Michelangelo's most famous piece of sculpture is probably the Pieta of 1498-9. Art essays like to compare this with another religious piece of sculpture, the St. Matthew, which was executed in the first decade of the 16th century.
The Pieta is undoubtedly one of the great technical masterpieces of carved stone. It is all delicacy and precision and Michelangelo's most finished sculpture. The word "virtuosity" (which de Tolnay applies to it) must surely come to one's mind when one views this exquisitely crafted piece of sculpture.

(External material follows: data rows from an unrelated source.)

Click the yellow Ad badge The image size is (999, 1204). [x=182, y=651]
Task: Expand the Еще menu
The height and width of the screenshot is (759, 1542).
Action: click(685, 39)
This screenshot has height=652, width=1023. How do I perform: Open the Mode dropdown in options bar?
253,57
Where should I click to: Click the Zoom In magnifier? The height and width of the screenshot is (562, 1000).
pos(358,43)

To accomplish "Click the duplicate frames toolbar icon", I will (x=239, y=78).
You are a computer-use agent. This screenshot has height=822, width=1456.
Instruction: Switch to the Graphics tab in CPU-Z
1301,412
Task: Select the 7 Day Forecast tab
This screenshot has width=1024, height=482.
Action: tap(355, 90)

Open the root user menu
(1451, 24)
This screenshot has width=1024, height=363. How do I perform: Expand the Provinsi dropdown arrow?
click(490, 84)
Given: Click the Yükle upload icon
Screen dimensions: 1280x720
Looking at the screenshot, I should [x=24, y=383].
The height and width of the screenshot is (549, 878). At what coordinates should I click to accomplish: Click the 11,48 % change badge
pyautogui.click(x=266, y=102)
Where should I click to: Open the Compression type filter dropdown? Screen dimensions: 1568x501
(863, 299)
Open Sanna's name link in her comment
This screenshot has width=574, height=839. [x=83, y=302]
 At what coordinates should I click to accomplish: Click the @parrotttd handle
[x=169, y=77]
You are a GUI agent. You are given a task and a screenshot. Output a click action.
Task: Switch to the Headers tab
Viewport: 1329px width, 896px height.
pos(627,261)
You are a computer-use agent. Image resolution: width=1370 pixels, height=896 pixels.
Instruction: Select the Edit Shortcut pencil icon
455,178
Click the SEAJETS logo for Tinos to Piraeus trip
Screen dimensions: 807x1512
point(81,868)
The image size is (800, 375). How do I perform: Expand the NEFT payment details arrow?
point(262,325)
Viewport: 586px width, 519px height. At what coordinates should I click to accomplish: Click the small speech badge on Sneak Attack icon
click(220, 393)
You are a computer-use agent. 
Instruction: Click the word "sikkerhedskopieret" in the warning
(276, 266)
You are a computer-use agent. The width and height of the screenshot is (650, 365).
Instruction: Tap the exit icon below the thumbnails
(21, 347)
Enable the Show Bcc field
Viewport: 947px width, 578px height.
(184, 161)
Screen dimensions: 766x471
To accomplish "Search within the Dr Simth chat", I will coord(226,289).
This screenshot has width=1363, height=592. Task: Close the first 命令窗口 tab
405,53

The St. Matthew is an entirely different work. For one thing, it is unfinished; it was part of the work Michelangelo, did on the tomb of Julius II, work that, because it was never completed, caused Michelangelo great distress. Here we have a work not of elegance, but power, a work not of gentle sadness, but of the primitive suffering of the soul struggling in the too narrow envelope of the body.
The aesthetic beauty of the Pieta is something extraordinary and its technical perfection exemplifies one of the key aspects of Michelangelo's genius-his mastery of the various media in which he chose to work. One gets the impression from the Pieta that its creator could do anything with stone that he liked, that he had achieved a kind of confidence and authority with respect to technique that gave him the freedom to create anything he wished to create. Great virtuosos in any art form convey that sense of authority and mastery over the media that they make use of; within their realm they appear almost superhuman.